HÜKÜM: Yukarıda açıklanan gerekçelerle;1-HMK’nın 353/1.b.1 maddesi uyarınca, davalı vekilinin istinaf başvurusunun esastan reddine, 3-Davalı vekili tarafından yatırılan istinaf peşin ve başvuru harcının Hazineye gelir kaydına; bakiye 260,83 TL istinaf karar harcının davalıdan tahsiline Hazineye gelir kaydına, 4-Davalı vekili tarafından istinaf kanun yoluna başvuru için yapılan masrafların kendi üzerinde bırakılmasına, 5-Gerekçeli kararın ilk derece mahkemesince taraflara tebliğine, 6-Dosyanın, kararı veren ilk derece mahkemesine gönderilmesine dair; HMK’nın 353/1.b.1 maddesi uyarınca dosya üzerinde yapılan inceleme sonucunda, davanın esası bakımından oy birliğiyle, davalı taraftan alınması gereken nispi istinaf harcı yönünden Üye Hâkim …’nun karşı oyuyla ve oy çokluğuyla, kesin olarak karar verildi. 09.03.2023
KANUN YOLU: HMK’nın 362/1.a maddesi uyarınca, dava konusunun değerine göre karar kesindir.

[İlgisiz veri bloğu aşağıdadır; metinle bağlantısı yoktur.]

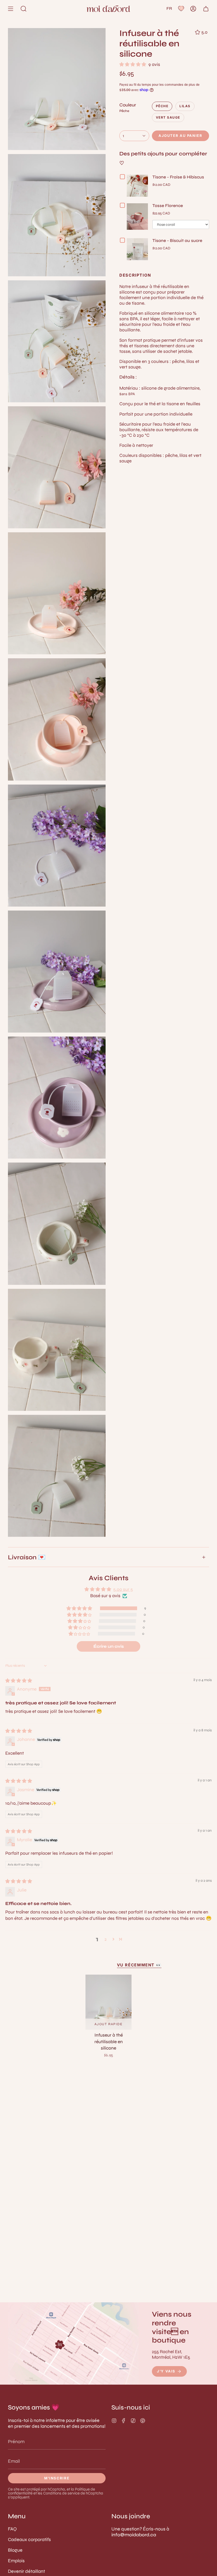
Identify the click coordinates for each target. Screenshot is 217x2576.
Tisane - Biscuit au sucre (177, 240)
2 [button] (106, 1939)
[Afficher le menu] (11, 8)
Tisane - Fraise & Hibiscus (178, 176)
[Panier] (206, 8)
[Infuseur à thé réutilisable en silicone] (108, 2002)
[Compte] (193, 8)
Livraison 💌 (27, 1557)
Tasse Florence (167, 205)
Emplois (16, 2561)
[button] (23, 8)
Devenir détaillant (26, 2571)
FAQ (12, 2529)
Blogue (15, 2550)
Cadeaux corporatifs (29, 2539)
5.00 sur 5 (123, 1589)
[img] (18, 1680)
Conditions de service (61, 2493)
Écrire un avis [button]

KARŞI OY: Nisbi harca tabi olan davalarda, özellikle 492 sayılı Harçlar Kanunu ile bağlı tarife hükümleri, 5235 sayılı Kanun ve ilgili tüm yasal mevzuat, ulusal ve uluslararası yargı kararları kapsamında, ilk derece mahkeme kararı kaldırılarak esas hakkında karar verilmedikçe Bölge Adliye Mahkemelerinde istinaf kanun yoluna başvuran davalıdan başvuru aşamasında ve istinaf başvurusunda nisbi değil maktu karar ve ilam harcı alınması gerektiği kanaati nedeniyle, çoğunluğun nisbi harç alınmasına dair görüşüne katılmadığımı ve hükmün ilgili bentlerine muhalif kaldığıma dair görüşümü bildiririm.